Alios Balance Sheet Information

The following table summarizes items related to Alios included in the Company’s consolidated balance sheets:



	As of December 31,
	2012		2011
	(in thousands)
Restricted cash and cash equivalents (Alios)	$	69,983	$	51,878
Prepaid expenses and other current assets	672		2,299
Property and equipment, net	1,728		1,925
Intangible assets	250,600		250,600
Goodwill	4,890		4,890
Other assets	861		133
Accounts payable	1,054		4,132
Accrued expenses	6,099		4,304
Income taxes payable (Alios)	715		12,075
Deferred tax liability	152,781		116,121
Other liabilities, excluding current portion	910		1,030
Redeemable noncontrolling interest (Alios)	38,530		37,036
Noncontrolling interest (Alios)	196,672		141,633

The Company has recorded Alios’ cash and cash equivalents as restricted cash and cash equivalents (Alios) because (i) the Company does not have any interest in or control over Alios’ cash and cash equivalents and (ii) the Alios Agreement does not provide for these assets to be used for the development of the assets that the Company licensed from Alios pursuant to the Alios Agreement. Assets recorded as a result of consolidating Alios’ financial condition into the Company’s consolidated balance sheets do not represent additional assets that could be used to satisfy claims against the Company’s general assets.

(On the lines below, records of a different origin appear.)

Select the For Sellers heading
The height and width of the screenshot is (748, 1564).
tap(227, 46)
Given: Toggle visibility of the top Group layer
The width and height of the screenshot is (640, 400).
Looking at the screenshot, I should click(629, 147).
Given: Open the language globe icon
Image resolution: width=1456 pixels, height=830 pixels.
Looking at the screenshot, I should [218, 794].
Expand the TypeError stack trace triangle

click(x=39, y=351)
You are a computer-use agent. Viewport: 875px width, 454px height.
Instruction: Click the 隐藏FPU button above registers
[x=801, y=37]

Research and Development Funding

The Company’s collaborators funded portions of the Company’s research and development programs related to specific drugs, drug candidates and research targets, including, in 2012 and 2011, telaprevir, VX-661 and research directed toward identifying additional corrector compounds for the treatment of cystic fibrosis, and in 2010, telaprevir. The Company’s collaborative revenues, including amortization of up-front license fees and milestone revenues, were $52.1 million, $409.7 million and $113.1 million, respectively, in 2012, 2011 and 2010. The Company’s research and development expenses allocated to programs in which a collaborator funded at least a portion of the research and development expenses were approximately $133 million, $146 million and $156 million, respectively, in 2012, 2011 and 2010.